Take a look around your neighborhood and you will see that there are different times of the year when people seem to be trimming their trees. Do you just assume that one of them is right and the rest of them are wrong or have you done your research and try to find when is the best time to actually prune different types of trees? Either way, it’s difficult to really determine when to prune a tree, especially if you don’t work with trees regularly.

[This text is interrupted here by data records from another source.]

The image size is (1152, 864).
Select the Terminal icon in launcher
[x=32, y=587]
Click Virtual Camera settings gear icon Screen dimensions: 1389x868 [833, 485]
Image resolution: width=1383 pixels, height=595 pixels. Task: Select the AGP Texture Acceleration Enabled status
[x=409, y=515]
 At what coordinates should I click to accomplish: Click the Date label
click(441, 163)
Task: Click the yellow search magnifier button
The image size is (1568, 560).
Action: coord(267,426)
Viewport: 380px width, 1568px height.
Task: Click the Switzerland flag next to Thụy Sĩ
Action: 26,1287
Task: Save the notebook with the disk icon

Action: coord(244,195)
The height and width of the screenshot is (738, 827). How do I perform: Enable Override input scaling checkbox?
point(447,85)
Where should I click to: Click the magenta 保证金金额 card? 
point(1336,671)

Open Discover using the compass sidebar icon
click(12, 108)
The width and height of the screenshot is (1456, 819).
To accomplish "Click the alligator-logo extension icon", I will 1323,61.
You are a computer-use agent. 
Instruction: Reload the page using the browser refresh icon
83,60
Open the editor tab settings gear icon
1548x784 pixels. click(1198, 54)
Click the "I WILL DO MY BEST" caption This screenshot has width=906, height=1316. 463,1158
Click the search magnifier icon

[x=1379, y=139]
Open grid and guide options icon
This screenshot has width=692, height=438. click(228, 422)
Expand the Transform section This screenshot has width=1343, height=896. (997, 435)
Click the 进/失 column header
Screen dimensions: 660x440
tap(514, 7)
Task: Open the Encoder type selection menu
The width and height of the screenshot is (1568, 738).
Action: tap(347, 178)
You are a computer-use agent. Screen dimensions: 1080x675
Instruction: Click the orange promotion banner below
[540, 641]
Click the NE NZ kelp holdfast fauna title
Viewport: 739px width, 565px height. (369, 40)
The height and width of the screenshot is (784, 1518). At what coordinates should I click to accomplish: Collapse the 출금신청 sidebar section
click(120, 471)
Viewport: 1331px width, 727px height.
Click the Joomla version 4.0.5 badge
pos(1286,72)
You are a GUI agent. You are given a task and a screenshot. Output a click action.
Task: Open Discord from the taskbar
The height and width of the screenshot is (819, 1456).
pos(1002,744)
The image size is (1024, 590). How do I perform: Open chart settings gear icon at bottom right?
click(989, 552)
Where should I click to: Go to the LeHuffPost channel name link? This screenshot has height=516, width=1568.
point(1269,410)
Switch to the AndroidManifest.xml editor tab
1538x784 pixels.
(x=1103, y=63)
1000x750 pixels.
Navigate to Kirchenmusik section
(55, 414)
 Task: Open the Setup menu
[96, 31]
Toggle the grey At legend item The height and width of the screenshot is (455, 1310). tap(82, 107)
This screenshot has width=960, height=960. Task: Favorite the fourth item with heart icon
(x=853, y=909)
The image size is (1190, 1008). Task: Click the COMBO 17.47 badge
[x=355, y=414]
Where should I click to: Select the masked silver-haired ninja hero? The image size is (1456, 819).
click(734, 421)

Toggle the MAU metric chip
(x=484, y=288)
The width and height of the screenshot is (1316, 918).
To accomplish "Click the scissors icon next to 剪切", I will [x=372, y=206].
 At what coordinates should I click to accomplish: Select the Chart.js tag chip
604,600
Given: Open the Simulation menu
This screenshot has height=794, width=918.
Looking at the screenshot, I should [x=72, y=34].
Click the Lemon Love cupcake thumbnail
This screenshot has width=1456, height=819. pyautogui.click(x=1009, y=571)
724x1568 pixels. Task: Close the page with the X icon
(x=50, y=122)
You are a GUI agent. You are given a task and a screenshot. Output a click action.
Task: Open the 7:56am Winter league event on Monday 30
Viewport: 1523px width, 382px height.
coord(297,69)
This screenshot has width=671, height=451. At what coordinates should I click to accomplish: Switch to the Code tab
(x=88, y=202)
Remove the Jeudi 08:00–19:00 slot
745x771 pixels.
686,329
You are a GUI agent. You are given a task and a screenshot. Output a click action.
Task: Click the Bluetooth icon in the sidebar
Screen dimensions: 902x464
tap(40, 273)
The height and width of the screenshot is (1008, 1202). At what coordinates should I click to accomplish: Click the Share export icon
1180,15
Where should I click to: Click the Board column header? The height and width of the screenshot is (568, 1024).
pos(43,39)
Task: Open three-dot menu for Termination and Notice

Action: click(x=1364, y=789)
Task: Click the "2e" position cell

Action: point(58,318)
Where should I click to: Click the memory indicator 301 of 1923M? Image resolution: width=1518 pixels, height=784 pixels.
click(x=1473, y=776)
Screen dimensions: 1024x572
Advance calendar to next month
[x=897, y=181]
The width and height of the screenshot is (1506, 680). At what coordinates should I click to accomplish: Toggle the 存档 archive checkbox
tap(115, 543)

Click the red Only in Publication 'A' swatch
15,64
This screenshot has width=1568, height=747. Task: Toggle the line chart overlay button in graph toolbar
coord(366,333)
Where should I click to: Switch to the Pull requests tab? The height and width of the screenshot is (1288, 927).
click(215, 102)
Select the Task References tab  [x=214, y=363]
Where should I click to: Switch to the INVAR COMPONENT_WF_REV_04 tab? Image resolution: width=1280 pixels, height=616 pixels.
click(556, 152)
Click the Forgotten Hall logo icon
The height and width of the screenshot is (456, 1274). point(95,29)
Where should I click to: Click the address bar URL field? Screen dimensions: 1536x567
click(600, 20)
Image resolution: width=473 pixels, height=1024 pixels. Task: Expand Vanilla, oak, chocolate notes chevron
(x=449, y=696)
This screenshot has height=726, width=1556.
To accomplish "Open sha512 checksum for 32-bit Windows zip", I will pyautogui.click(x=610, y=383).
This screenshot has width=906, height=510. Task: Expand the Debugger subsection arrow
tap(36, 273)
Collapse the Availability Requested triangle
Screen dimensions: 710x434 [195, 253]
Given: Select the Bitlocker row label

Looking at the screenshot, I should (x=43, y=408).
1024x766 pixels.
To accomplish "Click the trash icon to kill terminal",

For some trees, the fall is better because the trees are easier to prune when they are brittle and a little dry. For others, spring is better because you can see the shape and understand where the cuts need to be made. Even so, some are better to prune right before they flower and can even help them flower more and brighter

So when should you prune the trees in your yard there isn’t a one-size-fits-all answer for every yard. However, let’s take a look at the most common trees in Vancouver and see when you should prune them:

5. Douglas Fir: Early Spring, If Necessary

  • Prune to Shape the Tree
  • Make Small, Deliberate Cuts
  • Use Special Tools for Better Shaping

When most people think about pruning a Douglas Fir Tree, they tend to think about cutting a Christmas tree. However, that is the exact opposite of what you should do with a live, growing Douglas Fir.

Like most other conifers, you shouldn’t actually trim your Douglas fir all that often. You should instead remove any diseased or pest infested branches. Make sure that you clean up promptly and eliminate all of the debris from the trimming or you can spread the disease or bugs back into your tree in some cases you may even have to wear protective clothing

Those who do choose to prune their Douglas Fir Trees do so because they want to control how “bushy” the tree can get. To do this, you’ll make smaller, precise cuts that eliminate certain portions of the tree.

According to The Spruce, “Don’t try to prune once the needles have opened fully or you may end up with a misshapen plant, since most evergreens cannot replace their growing tips.”

4. Japanese Red Pine: Winter

  • These Trees Are Tougher Than You Believe
  • Wait Until You’ve Had Consistent Cold Weather
  • Small Trims Can Be Made At Any Time

Many people underestimate the Japanese Red Pine. These trees are much hardier than people give them credit for, which means they can (and should) tolerate quite a bit of pruning. Most people prune in the winter months because the tree is completely dormant and this is the best time to do it – you won’t run the risk of introducing pests or infection into the tree.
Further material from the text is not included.